You probably read the post on how I warm up my dogs for agility these days. It wasn’t meant to be a “How-to” guide for others, but still I feel I need to say something since both of my dogs are injured right now. Both got injured as a result of an accident during a walk and as you can probably guess… I don’t specifically warm up my dogs for walks. I would say both were quite warmed up before it happened as a natural byproduct of walking, but one can’t run into a wall at great speed and expect not to get hurt. 😦
I don’t know what I’m supposed to do. Only let them run on perfectly manicured lawns with no holes, no ditches, no trees to run into? Ruby has managed to get hurt on walks more times than I can count. Slipping on wet leaves, landing in a hole, twisting a leg while landing,… He is such a crazy boy. Even at five years old he still runs zoomies like a puppy. He doesn’t need a toy or a buddy to do that… just him and the wind.
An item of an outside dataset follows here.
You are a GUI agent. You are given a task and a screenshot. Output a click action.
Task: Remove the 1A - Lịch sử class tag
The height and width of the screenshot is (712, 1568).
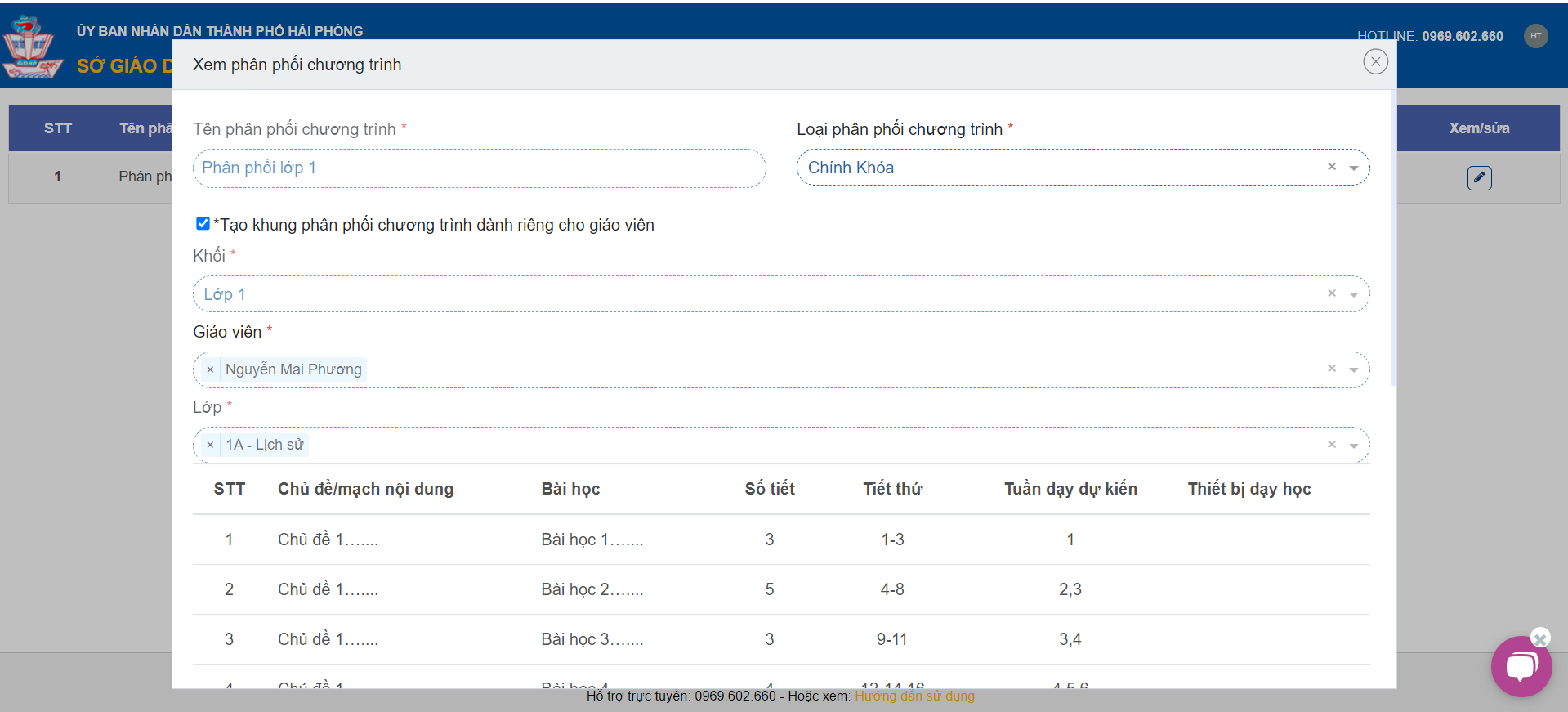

He was doing zoomies just before that unfortunate landing over a stream.
If I had a more safety-oriented value system maybe I would leash him whenever we’re by a stream since he loves jumping over them so much. And then I would leash him whenever there is a steep hill in the woods because he’s almost guaranteed to get zoomies on such hills. And on tight paths. And over logs and branches. And in freshly ploughed fields. Pretty much everywhere where it’s a challenge to run.
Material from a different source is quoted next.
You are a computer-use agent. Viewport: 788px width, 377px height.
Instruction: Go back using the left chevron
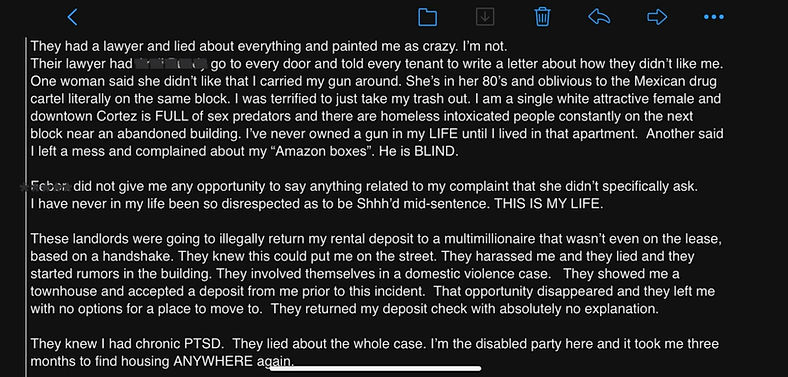[x=72, y=17]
And maybe a day will come when I will. I don’t know. How much protection is enough? How much is too much? I know I won’t let them run in an unknown field again… I wouldn’t let Java run there had I known there was a ditch in the middle… But what the eyes can’t see the brain thinks it’s not there. Looks can be deceiving sometimes.
It’s ironic that injuries are such a big part of my experience since normally I would never, ever want to think about what lies beneath the skin. I don’t want to imagine that beneath the soft fur there are bones and tendons and muscles and blood. It makes me feel sick when I look at anatomy pictures… I hurt when I read of injuries and invasive procedures. I have to make myself look at them. I don’t know why on Earth I need this in my experience, but it must be good for something. I have to believe it’s good for something or I will just give up.